• [Task objective]: Only the first line of the listing and the lines after it, up to and including the one containing "Given: Click the", should be retyped exactly.

___

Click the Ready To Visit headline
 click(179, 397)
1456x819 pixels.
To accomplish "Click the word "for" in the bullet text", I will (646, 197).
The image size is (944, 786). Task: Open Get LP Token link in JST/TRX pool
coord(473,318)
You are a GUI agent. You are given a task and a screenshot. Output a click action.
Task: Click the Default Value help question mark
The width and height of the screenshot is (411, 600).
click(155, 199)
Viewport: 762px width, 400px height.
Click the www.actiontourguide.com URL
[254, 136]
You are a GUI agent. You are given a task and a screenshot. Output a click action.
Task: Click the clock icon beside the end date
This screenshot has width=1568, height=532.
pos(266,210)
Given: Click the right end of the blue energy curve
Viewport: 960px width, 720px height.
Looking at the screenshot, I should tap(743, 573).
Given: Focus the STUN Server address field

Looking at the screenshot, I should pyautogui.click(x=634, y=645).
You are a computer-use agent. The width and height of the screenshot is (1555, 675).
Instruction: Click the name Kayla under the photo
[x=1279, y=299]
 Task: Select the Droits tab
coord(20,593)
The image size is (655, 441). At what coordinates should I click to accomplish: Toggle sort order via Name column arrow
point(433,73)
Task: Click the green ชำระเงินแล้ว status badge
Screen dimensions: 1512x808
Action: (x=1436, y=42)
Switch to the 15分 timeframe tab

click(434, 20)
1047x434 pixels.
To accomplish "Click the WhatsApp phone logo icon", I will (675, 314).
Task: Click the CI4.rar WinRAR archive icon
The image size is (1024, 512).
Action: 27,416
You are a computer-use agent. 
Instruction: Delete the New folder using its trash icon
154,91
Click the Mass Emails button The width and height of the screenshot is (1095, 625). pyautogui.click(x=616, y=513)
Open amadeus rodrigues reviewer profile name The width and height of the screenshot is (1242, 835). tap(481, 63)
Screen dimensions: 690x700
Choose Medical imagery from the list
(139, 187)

___

• [Your response]:
Click the Ready To Visit headline
 click(179, 397)
1456x819 pixels.
To accomplish "Click the word "for" in the bullet text", I will (646, 197).
The image size is (944, 786). Task: Open Get LP Token link in JST/TRX pool
coord(473,318)
You are a GUI agent. You are given a task and a screenshot. Output a click action.
Task: Click the Default Value help question mark
The width and height of the screenshot is (411, 600).
click(155, 199)
Viewport: 762px width, 400px height.
Click the www.actiontourguide.com URL
[254, 136]
You are a GUI agent. You are given a task and a screenshot. Output a click action.
Task: Click the clock icon beside the end date
This screenshot has width=1568, height=532.
pos(266,210)
Given: Click the right end of the blue energy curve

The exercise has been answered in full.